======== SELECTED PASSAGE

Before MILBURN and RALPH B. GUY, Jr., Circuit Judges; and ALLEN, Senior District Judge.* 


In these consolidated cases, defendants Robert Bell and Darrell Peterman appeal their sentences following guilty pleas to a single count of conspiracy to possess and distribute cocaine under 21 U.S.C. § 846.1  For the reasons that follow, we affirm.

The issues presented by defendant Bell are (1) whether defendant Bell is accountable for quantities or amounts of cocaine possessed, purchased, and sold by the conspirators prior to his entrance into the conspiracy, and (2) whether the government has sustained the requisite burden of proof establishing that 50 to 150 kilograms of cocaine were attributable to defendant Bell.

The issue presented by defendant Peterman is whether defendant Peterman's guideline range should have been calculated based upon conduct which was not reasonably foreseeable by him nor within the scope of his agreement.

================

GIVEN EXERCISE
Write out the full appellate opinion excerpt word for word. None of the data is needed for this work.

======== INFORMATION PROVIDED

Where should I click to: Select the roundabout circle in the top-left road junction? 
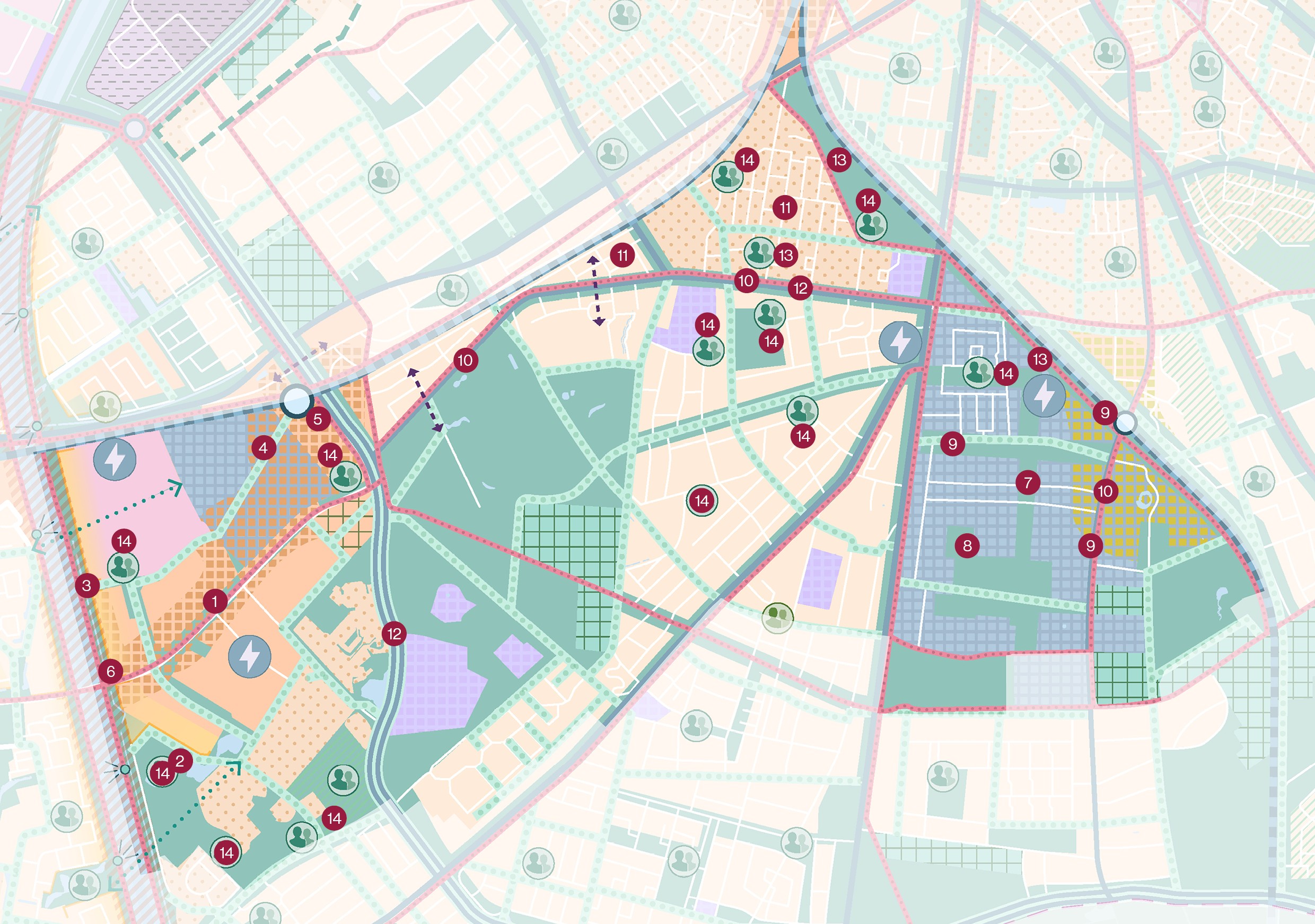[x=134, y=129]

================

COMPLETE OUTPUT
Before MILBURN and RALPH B. GUY, Jr., Circuit Judges; and ALLEN, Senior District Judge.* 


In these consolidated cases, defendants Robert Bell and Darrell Peterman appeal their sentences following guilty pleas to a single count of conspiracy to possess and distribute cocaine under 21 U.S.C. § 846.1  For the reasons that follow, we affirm.

The issues presented by defendant Bell are (1) whether defendant Bell is accountable for quantities or amounts of cocaine possessed, purchased, and sold by the conspirators prior to his entrance into the conspiracy, and (2) whether the government has sustained the requisite burden of proof establishing that 50 to 150 kilograms of cocaine were attributable to defendant Bell.

The issue presented by defendant Peterman is whether defendant Peterman's guideline range should have been calculated based upon conduct which was not reasonably foreseeable by him nor within the scope of his agreement.